Texto fornecido:
▬▬▬▬▬▬▬▬▬▬

Desde 28 de fevereiro, com a eclosão de um novo conflito no Oriente Médio envolvendo Estados Unidos e Israel contra o Irã, o Ministério das Relações Exteriores do Brasil (Itamaraty) anunciou que mais de 4 mil brasileiros já retornaram da região. As operações de repatriação ocorreram a partir dos aeroportos de Dubai, nos Emirados Árabes Unidos, e de Doha, no Catar.
Ações do Itamaraty e Resumo das Operações de Retorno
Apesar dos ataques iniciais terem afetado aliados dos EUA no Golfo Pérsico, como Emirados Árabes Unidos e Catar, os voos regulares de Dubai para Guarulhos (SP) e Galeão (RJ), operados pela Emirates, foram retomados em 4 de março, resultando no repatriamento de aproximadamente 3,8 mil brasileiros em 14 operações. Em Doha, as operações foram retomadas em 7 de março, com o retorno de 278 cidadãos, e o voo direto para São Paulo, operado pela Qatar Airways, foi restabelecido recentemente, com o próximo previsto para breve.
O Itamaraty, que monitora a crise, desaconselha viagens para 12 países da região desde 28 de fevereiro. Para os brasileiros já no Oriente Médio, a orientação é seguir rigorosamente as recomendações de segurança das autoridades locais e contatar a companhia aérea para remarcação de passagens em caso de voos cancelados.

▬▬▬▬▬▬▬▬▬▬

Linhas exibidas:
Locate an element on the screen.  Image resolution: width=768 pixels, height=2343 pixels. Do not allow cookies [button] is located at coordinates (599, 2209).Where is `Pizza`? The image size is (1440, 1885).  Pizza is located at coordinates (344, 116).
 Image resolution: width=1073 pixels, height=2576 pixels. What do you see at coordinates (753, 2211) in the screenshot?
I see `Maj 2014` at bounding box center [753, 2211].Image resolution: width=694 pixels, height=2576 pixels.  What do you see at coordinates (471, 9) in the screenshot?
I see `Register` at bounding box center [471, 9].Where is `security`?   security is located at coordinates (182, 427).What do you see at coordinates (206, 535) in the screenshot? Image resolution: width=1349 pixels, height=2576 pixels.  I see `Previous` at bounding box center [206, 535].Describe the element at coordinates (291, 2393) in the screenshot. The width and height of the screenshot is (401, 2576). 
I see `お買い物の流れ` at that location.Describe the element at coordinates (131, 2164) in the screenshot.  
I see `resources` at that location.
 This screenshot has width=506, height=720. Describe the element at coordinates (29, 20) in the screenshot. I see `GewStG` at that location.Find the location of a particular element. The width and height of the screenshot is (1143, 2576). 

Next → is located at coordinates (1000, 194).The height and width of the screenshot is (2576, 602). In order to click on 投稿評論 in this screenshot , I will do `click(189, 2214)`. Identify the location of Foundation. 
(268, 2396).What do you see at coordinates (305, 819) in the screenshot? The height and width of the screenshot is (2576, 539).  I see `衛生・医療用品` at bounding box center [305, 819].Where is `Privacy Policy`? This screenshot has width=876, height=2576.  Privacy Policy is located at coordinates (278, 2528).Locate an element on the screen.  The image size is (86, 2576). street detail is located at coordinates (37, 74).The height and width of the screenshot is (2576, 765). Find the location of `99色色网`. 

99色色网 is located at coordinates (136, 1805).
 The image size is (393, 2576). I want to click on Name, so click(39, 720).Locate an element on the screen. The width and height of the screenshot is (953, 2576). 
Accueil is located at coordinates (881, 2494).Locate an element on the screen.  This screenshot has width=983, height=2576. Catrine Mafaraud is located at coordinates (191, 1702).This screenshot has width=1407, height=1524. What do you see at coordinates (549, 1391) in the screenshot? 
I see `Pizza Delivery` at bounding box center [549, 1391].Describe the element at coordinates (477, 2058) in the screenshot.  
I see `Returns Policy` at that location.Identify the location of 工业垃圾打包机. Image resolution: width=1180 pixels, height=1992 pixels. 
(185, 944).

▬▬▬▬▬▬▬▬▬▬

Tarefas:
**1)** Repita o trecho do texto sobre o retorno de brasileiros do Oriente Médio de "Ações do Itamaraty" a "de voos cancelados.".
**2)** Retome o texto sobre o retorno de brasileiros do Oriente Médio a partir do ponto em que ele termina.
As linhas vêm de outra fonte.

Respostas por item:
**1)**
Ações do Itamaraty e Resumo das Operações de Retorno
Apesar dos ataques iniciais terem afetado aliados dos EUA no Golfo Pérsico, como Emirados Árabes Unidos e Catar, os voos regulares de Dubai para Guarulhos (SP) e Galeão (RJ), operados pela Emirates, foram retomados em 4 de março, resultando no repatriamento de aproximadamente 3,8 mil brasileiros em 14 operações. Em Doha, as operações foram retomadas em 7 de março, com o retorno de 278 cidadãos, e o voo direto para São Paulo, operado pela Qatar Airways, foi restabelecido recentemente, com o próximo previsto para breve.
O Itamaraty, que monitora a crise, desaconselha viagens para 12 países da região desde 28 de fevereiro. Para os brasileiros já no Oriente Médio, a orientação é seguir rigorosamente as recomendações de segurança das autoridades locais e contatar a companhia aérea para remarcação de passagens em caso de voos cancelados.

**2)**
Suporte Consular e Alternativas de Transporte
O governo brasileiro disponibiliza plantões consulares em todos os países afetados pelo conflito. Recomenda-se o uso de mensagens de texto se chamadas de WhatsApp não forem completadas devido a restrições locais. Além disso, o Itamaraty negocia transporte terrestre seguro de Doha, Kuwait e Manama (Bahrein) até o Aeroporto de Riade, na Arábia Saudita, para facilitar o embarque em voos comerciais para o Brasil. Para esse traslado, é exigido passaporte com validade mínima de seis meses e o cumprimento dos requisitos de entrada na Arábia Saudita. O auxílio prioriza não residentes e grupos preferenciais, e há gestões para o transporte de animais domésticos retidos nos Emirados Árabes.
Cenário da Guerra e Impactos na Economia Global
A guerra, desencadeada por EUA e Israel contra o Irã e completando já um período de duas semanas, resultou em cerca de 2 mil mortes, majoritariamente iranianos e libaneses. A capacidade de resistência do Irã e sua retaliação a países do Golfo Pérsico têm gerado impactos significativos no comércio mundial de petróleo, especialmente devido aos ataques a navios cargueiros no Estreito de Ormuz, uma rota vital para o produto.
Diante desse cenário, o governo iraniano chegou a alertar para a possibilidade do barril de petróleo atingir US$ 200 em algumas semanas. Para mitigar os reflexos dessa escalada de preços no Brasil, o presidente Luiz Inácio Lula da Silva assinou um decreto zerando as alíquotas de PIS e Cofins sobre a importação e comercialização do diesel, além de uma medida provisória com subvenção para produtores e importadores do combustível.